Small and mid-sized stock exchanges in eastern Europe face a struggle to survive in a world where the behemoths attract the juiciest listings, and trading volumes are steadily shrinking. Across the region, capital markets tend to be small, deterring investors and issuers alike, while tighter regulation is driving share trading into over-the-counter markets, according to executives attending this week's World Exchange Congress.
Moreover, if a proposed $30 billion merger between Deutsche Boerse and London Stock Exchange Group (LSE) goes ahead, any big exchange looking to expand subsequently is expected to focus on hoovering up smaller peers.
"That would be the logical next step," Takacs said.
So if these smaller exchanges don't find a way of clubbing together, they will be taken over, or squeezed out altogether, said Hannes Takacs, a senior manager at the European Bank of Reconstruction and Development (EBRD). Bourses also complain of a dearth of new listings as local firms benefit from near-zero interest rates across Europe.
"Going public is always in fierce competition with other sources of capital," said Petr Koblic, chief executive of the Prague Stock Exchange.
He added that as a result of tighter European Union regulation, exchanges were only attracting 30-40 percent of volumes, with business going to less transparent OTC markets instead. "Unless the volume goes back to the transparent venues, then it will be very difficult in future for smaller markets."

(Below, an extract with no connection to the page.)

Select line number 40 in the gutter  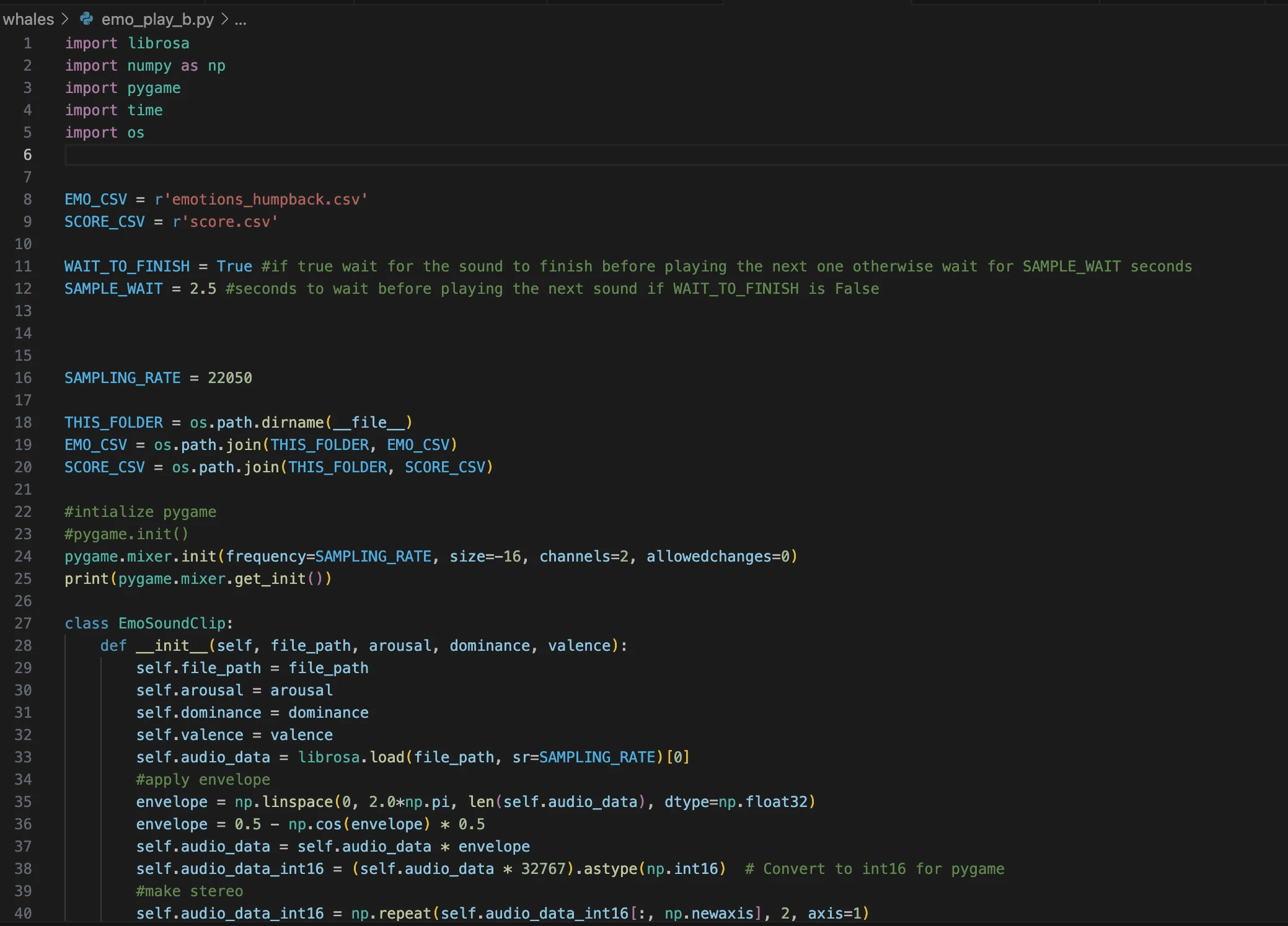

The value of shares traded on European bourses in local currency has fallen on average 20 percent in the last decade, Brian Taylor, chief executive of BTA Consulting, told the conference.
This is partly due to the rise of electronic platforms, spreading liquidity across multiple venues.
In an effort to boost liquidity in some of the smallest markets, the EBRD has given a 540,000 euro ($600,000) grant to start SEE Link, a regional platform for trading securities on south-east European bourses.
SEE Link's order routing system is expected to go live on March 29 with the participation of its founder members, the Bulgarian, Macedonian and Croatian stock exchanges.
The hope is that it will draw the attention of big foreign investors to the Western Balkans, with a single entry point for the whole region. Serbia and Slovenia have confirmed they will join and Bucharest Stock Exchange CEO Ludwik Sobolewski told Reuters that Romania could sign up later this year.
Sinisa Krneta, chief executive of the Belgrade bourse, told the conference that by March 2017, Serbia should launch its first IPO since 1941.
"In Serbia there are several strategic national companies in the electric power industry, telecoms and pharmaceuticals, that are waiting for privatisation," he said. "(With SEE Link) I do believe we will have a much more powerful tool to persuade decision-makers to use the capital market."
Single, SEE Link-type gateways may prove more successful than formal mergers, which have had mixed results in the region, Bucharest's Sobolewski said. "It's not easy in Eastern Europe because initiatives of this kind are very often confronted with local interests, pride, and ambitions, so it is somehow politicised," he said.
He cited Poland's state-controlled Warsaw Stock Exchange, whose merger with the CEE Stock Exchange Group (CEESEG) in 2014 ended in failure. Koblic, who is also joint chief executive of the CEESEG, said that aside from the IT synergies, there had been little to justify the cost of the transaction. He added that successful mergers were difficult for exchanges without the scale of the LSE or Deustche Boerse.
Since then, the CEESEG has sold its stakes in Ljubljana and Budapest, the latter to Hungary's central bank.
With Hungary's central bank now the majority owner, Budapest has launched a new strategy to boost listings, hoping to reverse the falling turnover of recent years.